[MATERIAL TO PROCESS]
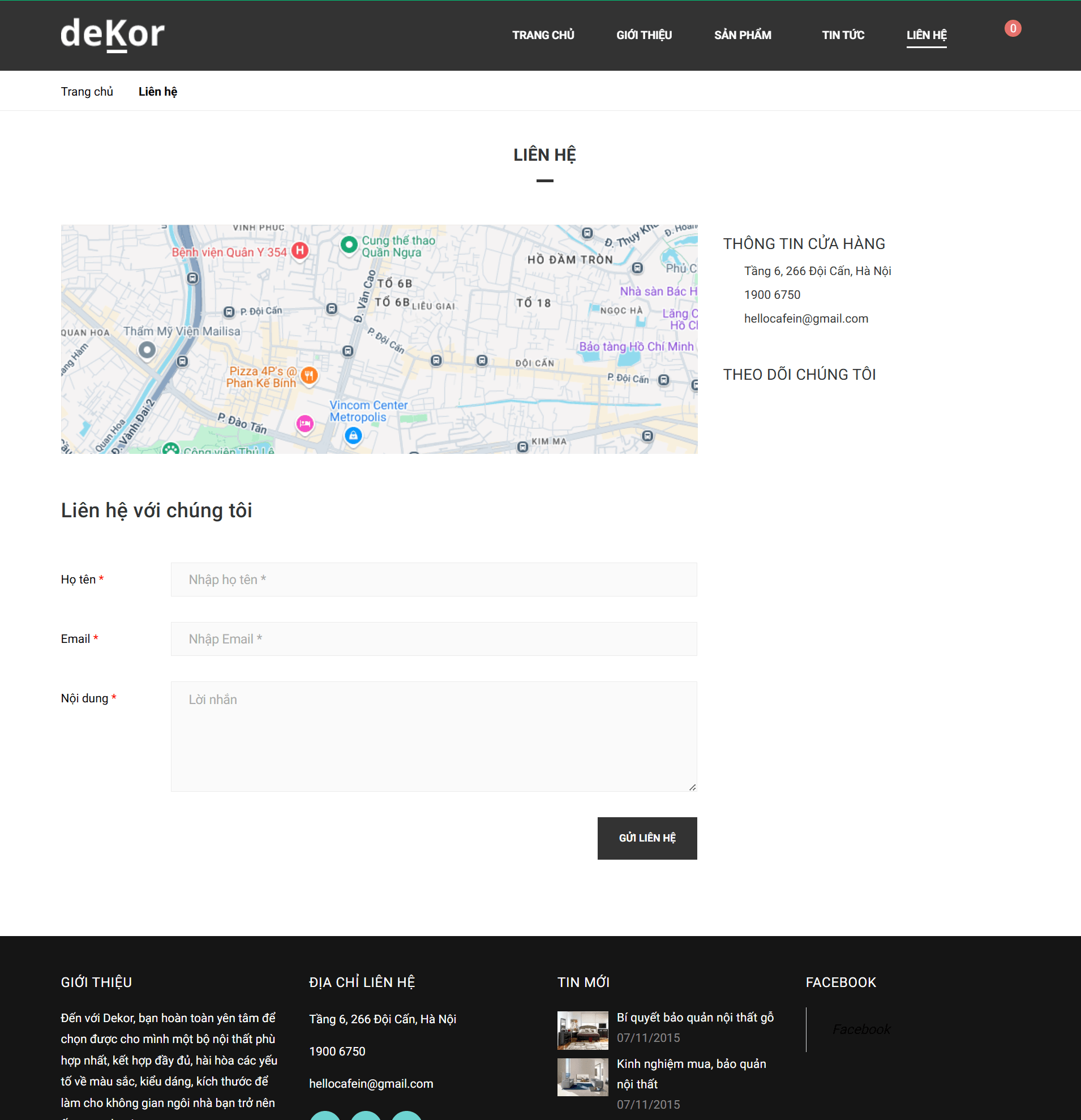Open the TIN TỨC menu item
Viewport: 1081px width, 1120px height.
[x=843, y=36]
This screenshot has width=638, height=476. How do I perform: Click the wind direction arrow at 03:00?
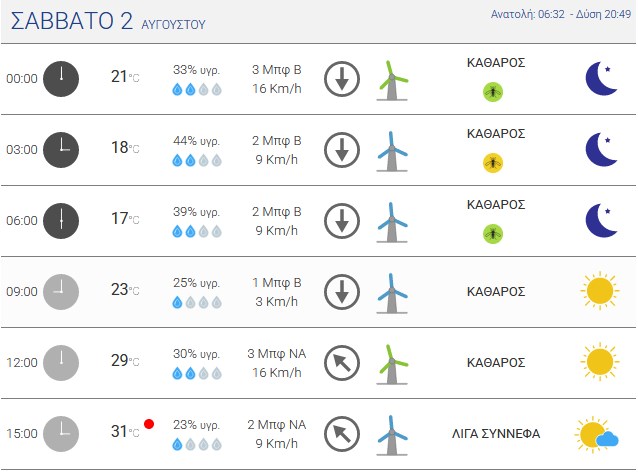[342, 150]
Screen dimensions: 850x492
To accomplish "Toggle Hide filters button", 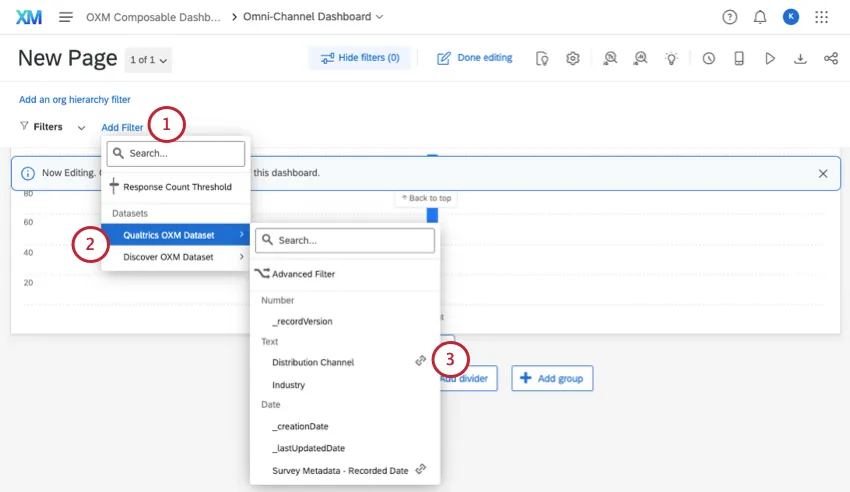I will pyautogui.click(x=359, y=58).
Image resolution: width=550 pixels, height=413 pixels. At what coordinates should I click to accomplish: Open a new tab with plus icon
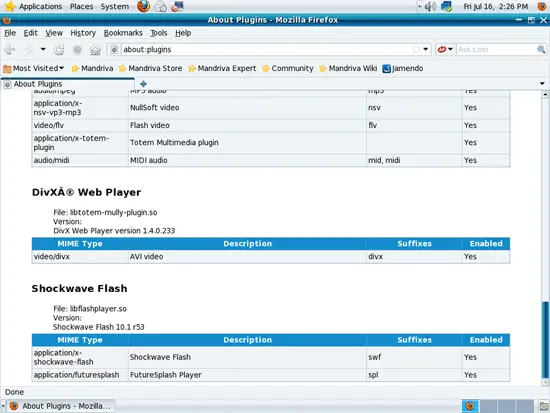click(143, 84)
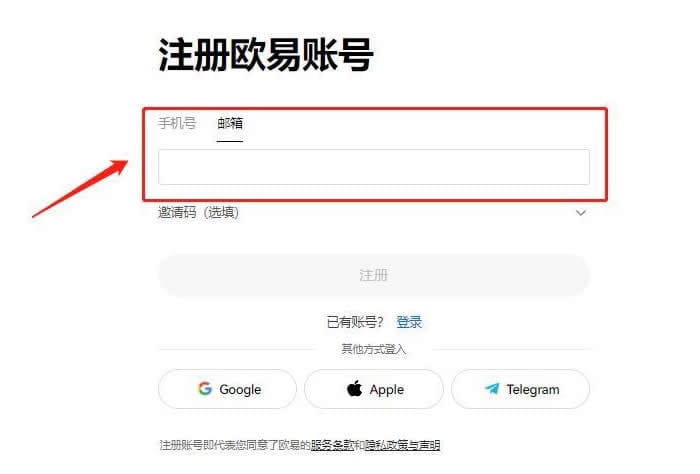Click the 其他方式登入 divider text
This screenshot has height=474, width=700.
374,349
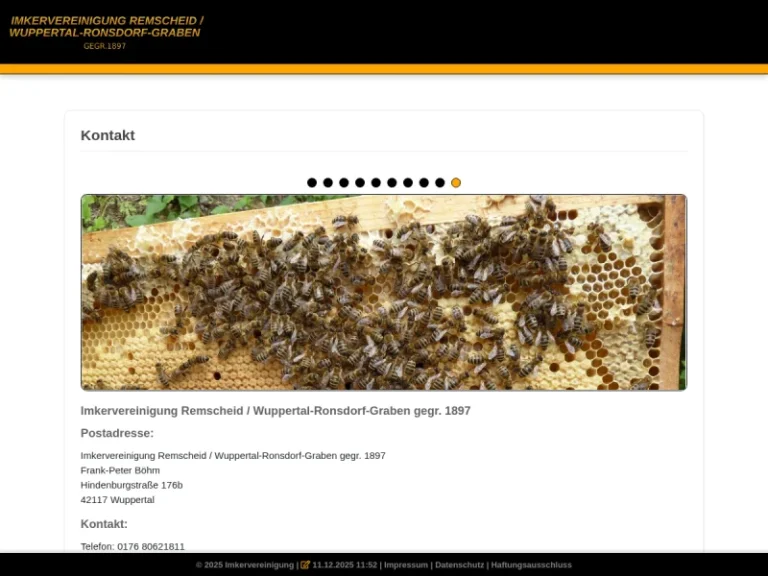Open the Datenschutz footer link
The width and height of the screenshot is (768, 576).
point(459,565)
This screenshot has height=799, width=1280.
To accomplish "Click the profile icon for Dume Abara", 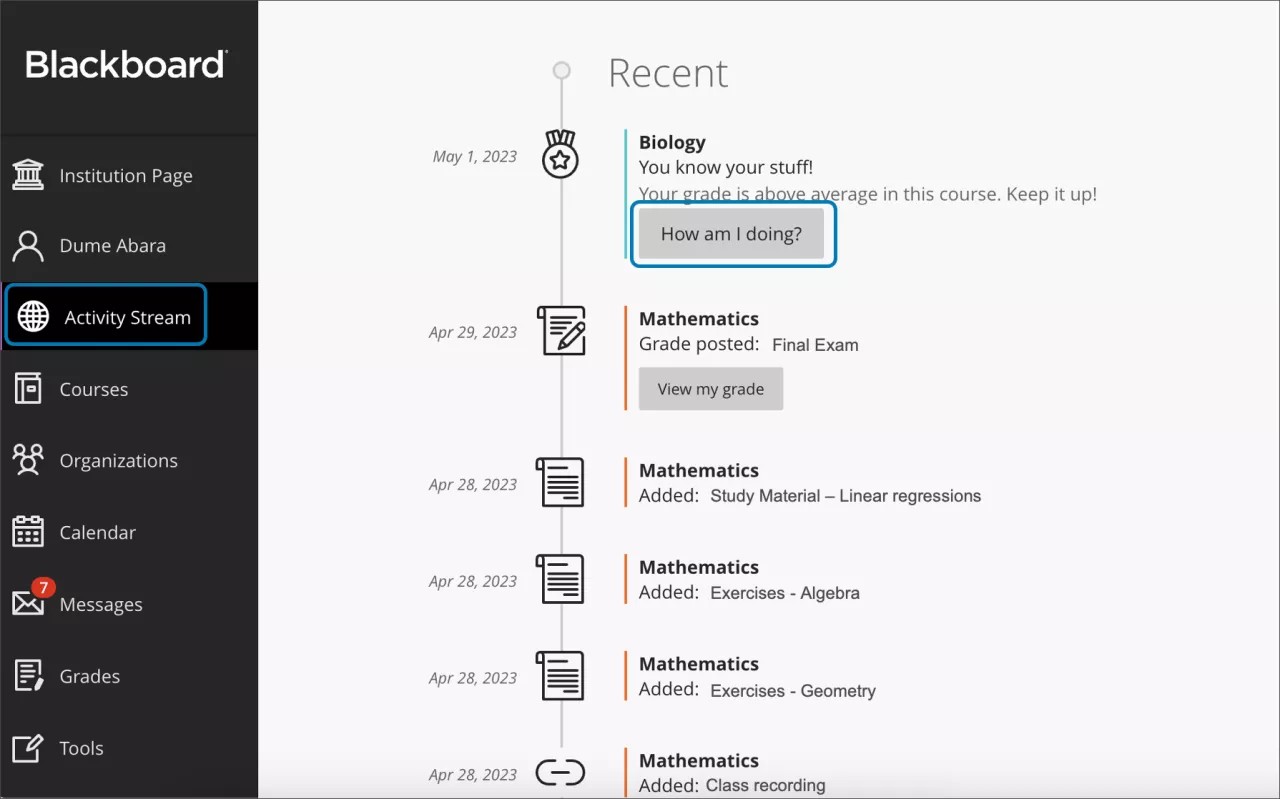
[/MATERIAL TO PROCESS]
An acceptable answer consists of the lines above from the one holding "This screenshot has height=799, width=1280." to the end of the data, repeated exactly and containing no pictures.

▶ _EXPECTED ANSWER_:
This screenshot has height=799, width=1280.
To accomplish "Click the profile icon for Dume Abara", 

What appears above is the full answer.